- [THE DATA]

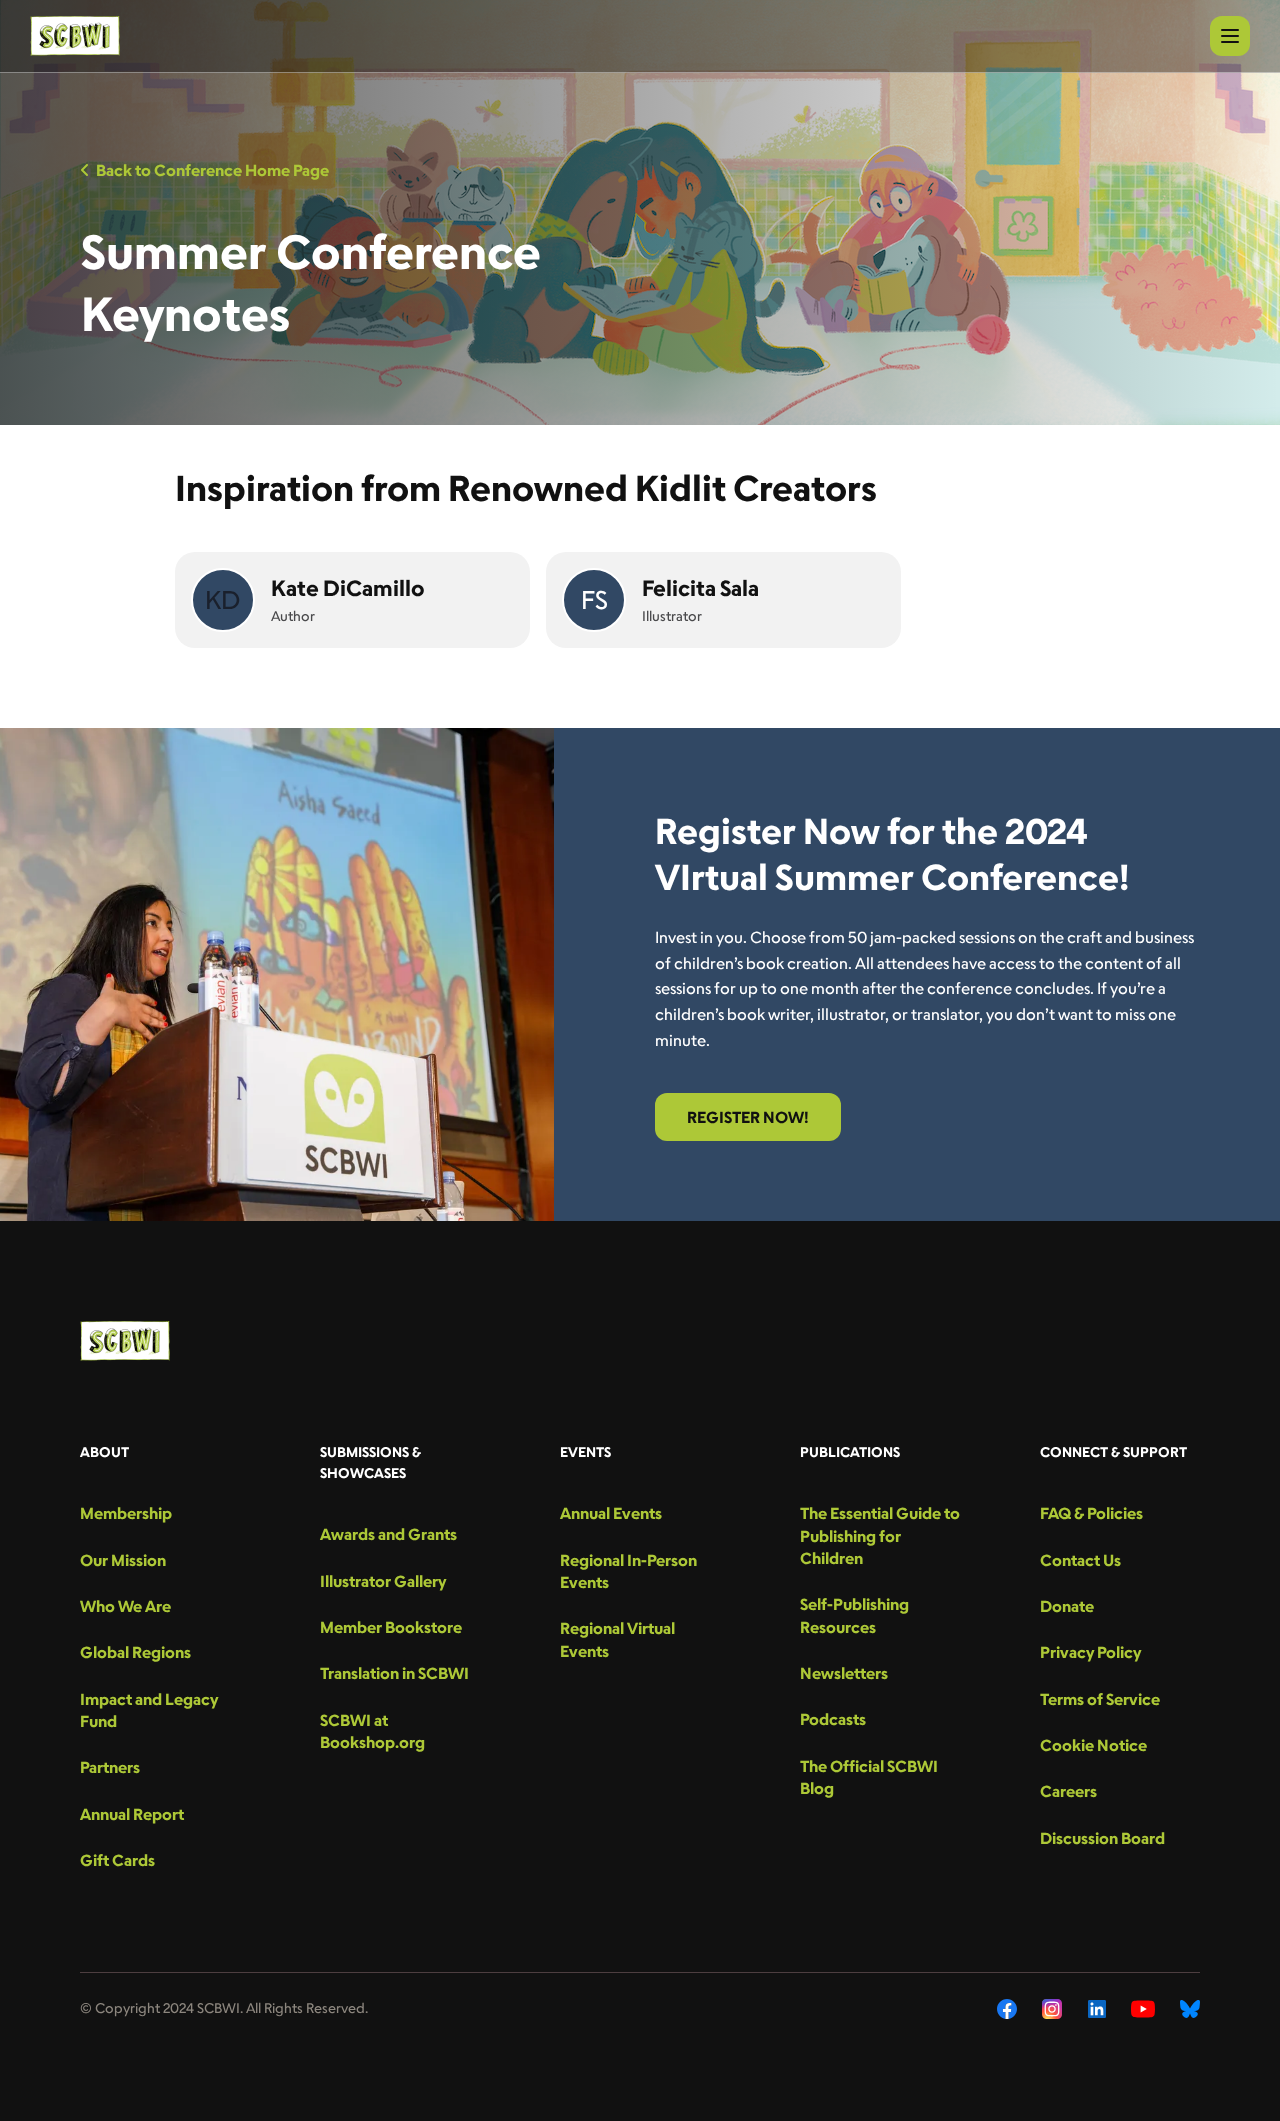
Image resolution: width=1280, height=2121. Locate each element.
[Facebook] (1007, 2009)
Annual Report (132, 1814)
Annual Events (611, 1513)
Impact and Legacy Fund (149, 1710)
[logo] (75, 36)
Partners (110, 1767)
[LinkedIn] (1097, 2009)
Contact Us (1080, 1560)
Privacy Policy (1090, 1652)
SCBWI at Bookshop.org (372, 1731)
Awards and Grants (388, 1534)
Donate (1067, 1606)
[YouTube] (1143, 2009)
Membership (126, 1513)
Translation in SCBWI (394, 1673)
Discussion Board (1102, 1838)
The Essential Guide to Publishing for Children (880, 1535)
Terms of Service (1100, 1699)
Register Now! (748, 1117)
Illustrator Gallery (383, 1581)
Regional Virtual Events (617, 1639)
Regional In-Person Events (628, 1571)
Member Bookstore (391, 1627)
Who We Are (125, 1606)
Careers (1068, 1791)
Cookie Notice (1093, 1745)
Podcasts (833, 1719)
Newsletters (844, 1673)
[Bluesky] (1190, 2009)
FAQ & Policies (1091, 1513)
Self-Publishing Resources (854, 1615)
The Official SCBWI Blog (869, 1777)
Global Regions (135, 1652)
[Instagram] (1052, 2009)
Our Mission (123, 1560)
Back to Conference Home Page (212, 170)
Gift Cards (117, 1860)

* * *

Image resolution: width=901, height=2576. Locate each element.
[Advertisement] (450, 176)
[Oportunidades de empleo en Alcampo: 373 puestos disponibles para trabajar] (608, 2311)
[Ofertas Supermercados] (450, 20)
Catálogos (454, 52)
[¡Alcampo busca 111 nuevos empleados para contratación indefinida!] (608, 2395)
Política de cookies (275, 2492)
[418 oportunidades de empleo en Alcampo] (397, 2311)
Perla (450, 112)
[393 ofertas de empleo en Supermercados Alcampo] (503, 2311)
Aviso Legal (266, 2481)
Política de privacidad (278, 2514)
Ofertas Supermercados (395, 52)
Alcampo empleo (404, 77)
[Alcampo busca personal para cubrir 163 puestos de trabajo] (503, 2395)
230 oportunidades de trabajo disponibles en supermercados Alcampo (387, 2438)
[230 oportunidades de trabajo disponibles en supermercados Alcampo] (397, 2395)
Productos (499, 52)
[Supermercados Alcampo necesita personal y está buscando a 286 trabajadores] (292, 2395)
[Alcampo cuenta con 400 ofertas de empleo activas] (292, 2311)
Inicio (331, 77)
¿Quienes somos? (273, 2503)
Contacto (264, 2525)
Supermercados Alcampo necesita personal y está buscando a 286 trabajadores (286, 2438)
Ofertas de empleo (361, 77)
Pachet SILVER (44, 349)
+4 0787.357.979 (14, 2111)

* * *

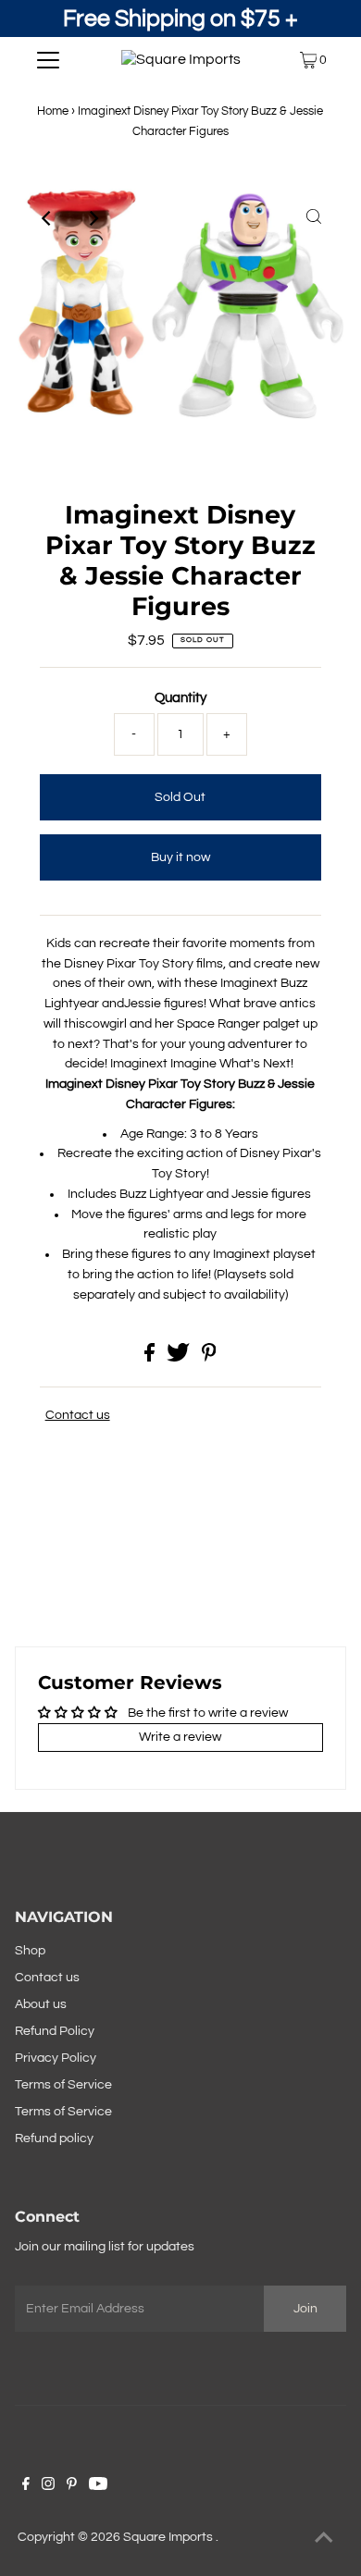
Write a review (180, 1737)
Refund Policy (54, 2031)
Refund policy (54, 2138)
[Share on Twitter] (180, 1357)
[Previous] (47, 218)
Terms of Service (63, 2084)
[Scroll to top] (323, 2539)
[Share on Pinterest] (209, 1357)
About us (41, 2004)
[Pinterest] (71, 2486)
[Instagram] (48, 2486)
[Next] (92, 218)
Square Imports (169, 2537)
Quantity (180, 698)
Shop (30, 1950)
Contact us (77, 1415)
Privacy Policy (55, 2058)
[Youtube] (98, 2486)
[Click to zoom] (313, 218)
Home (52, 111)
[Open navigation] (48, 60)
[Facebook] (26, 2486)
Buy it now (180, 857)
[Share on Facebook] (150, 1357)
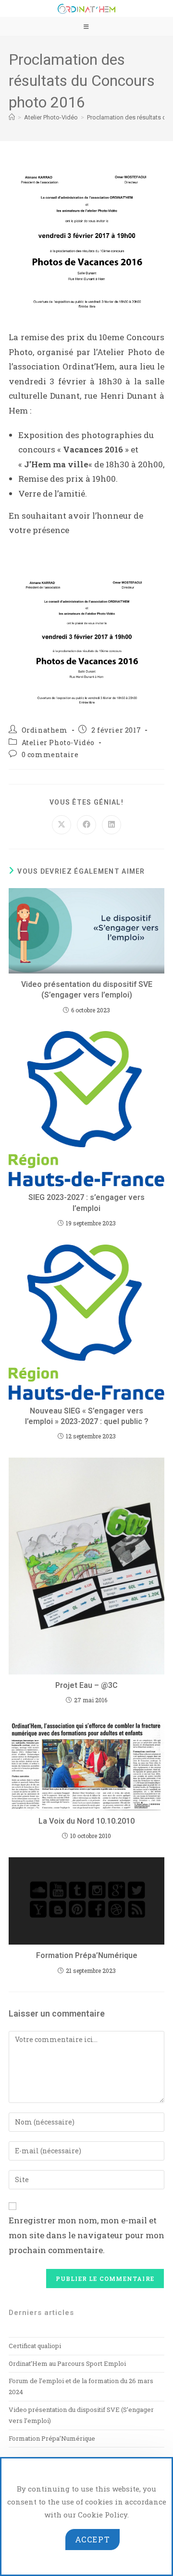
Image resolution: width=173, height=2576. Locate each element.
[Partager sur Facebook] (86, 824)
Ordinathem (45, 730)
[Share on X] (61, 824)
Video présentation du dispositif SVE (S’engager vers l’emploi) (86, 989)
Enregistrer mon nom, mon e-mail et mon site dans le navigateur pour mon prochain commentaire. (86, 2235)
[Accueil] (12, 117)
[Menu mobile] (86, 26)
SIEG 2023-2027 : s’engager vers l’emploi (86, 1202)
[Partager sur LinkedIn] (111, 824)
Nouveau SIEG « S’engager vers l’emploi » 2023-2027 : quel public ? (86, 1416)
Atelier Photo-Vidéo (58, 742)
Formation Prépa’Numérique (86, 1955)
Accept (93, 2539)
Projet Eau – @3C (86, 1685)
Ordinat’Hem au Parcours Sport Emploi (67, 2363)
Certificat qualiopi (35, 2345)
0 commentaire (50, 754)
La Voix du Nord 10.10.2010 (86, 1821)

- [WHAT THIS TASK INVOLVES] Return all lines above that mention the word "each".

- [ANSWER SPACE]
Image resolution: width=1280, height=2121. Locate each element.
Image resolution: width=901, height=2576. Locate each element.
Image resolution: width=173, height=2576. Locate each element.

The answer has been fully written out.